The Effect of High-Frequency, Observed SST Forcing on AGCM Simulations of Indian Monsoon Intraseasonal Variability
Primary Author: Klingaman, Nicholas Additional Authors: Peter M. Inness, Julia M. Slingo, Hilary Weller
The Effect of High-Frequency, Observed SST Forcing on AGCM Simulations of Indian Monsoon Intraseasonal Variability
Nicholas P. Klingaman (1), Peter M. Inness (1), Julia M. Slingo (1), Hilary Weller (1)
(1) Climate Directorate of the National Centre for Atmospheric Science and Department of Meteorology, University of Reading
The Indian summer monsoon provides much of the subcontinent's annual precipitation and is an essential moisture source for agricultural production. While the monsoon exhibits substantial interannual variations, its intraseasonal variability is of greater magnitude and hence of critical importance for predictability. This intraseasonal variability is concentrated in the 30-50 day band and comprises a northwards-propagating oscillation(NPISO) between active and break phases of enhanced and reduced precipitation over India, while the opposing phase dominates over the equatorial Indian Ocean.
Recent investigations using general circulation models(GCMs) have suggested that the NPISO is an intrinsically atmospheric mode, but that atmosphere-ocean coupling is required to achieve realistic intensity and propagation speed. Specifically, coupled GCMs (CGCMs) outperform atmosphere-only GCMs (AGCMs) due to the CGCMs ability to represent the near-quadrature phase relationship between sea-surface temperatures (SSTs) and atmospheric deep convection. Without atmosphere-ocean feedbacks, AGCMs too quickly initiate convection over warm SST anomalies. These studies have forced their AGCM simulations with SSTs from either a previous CGCM simulation or the NCEP (Reynolds) satellite SST product, however, both of which substantially underestimate intraseasonal SST variability across the tropical Indian Ocean.
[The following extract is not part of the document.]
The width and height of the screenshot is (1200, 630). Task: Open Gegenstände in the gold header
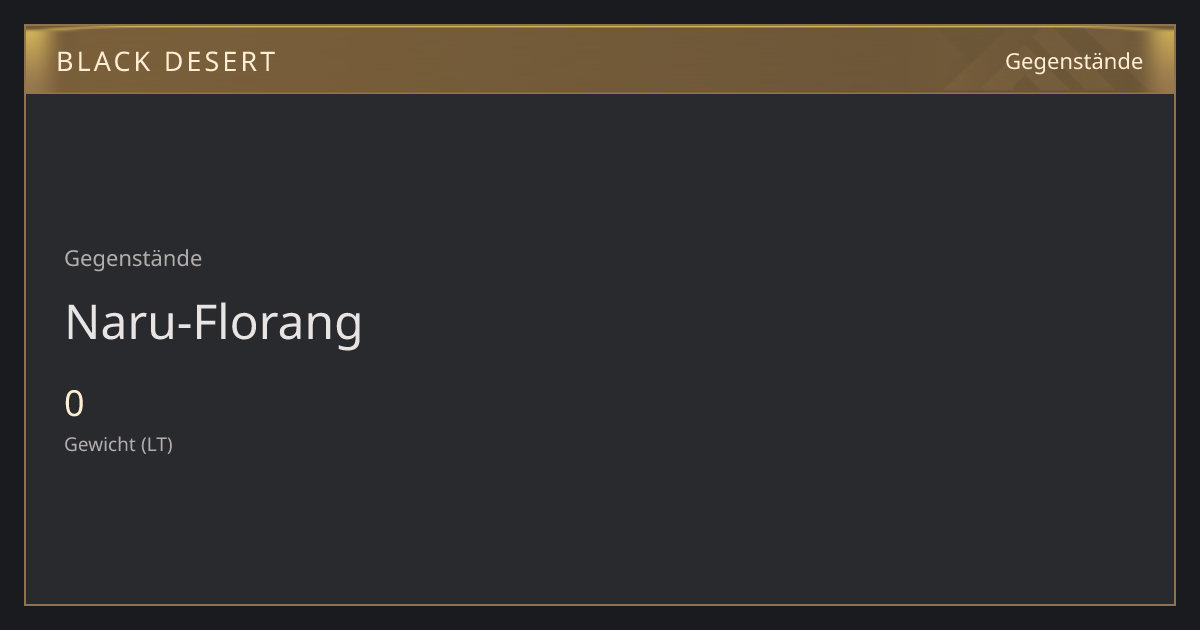[1073, 62]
In this study, we have forced the Hadley Centre Atmospheric Model (HadAM3) with a new, high-frequency, observed SST dataset from the UK Met Office. These SSTs show significantly more variability in the intraseasonal band than the existing NCEP dataset. Two thirty-member ensembles have been conducted at 1 degree spatial resolution: one forced by daily SSTs and the other forced by monthly mean SSTs. These ensembles are compared to determine whether high-frequency, realistic SSTs can improve AGCM simulations of the intraseasonal variability of the Indian monsoon. Composite active and break events are constructed from each ensemble and compared to similar composites taken from reanalysis to examine the degree to which each ensemble properly represents the physical mechanisms underlying the NPISO.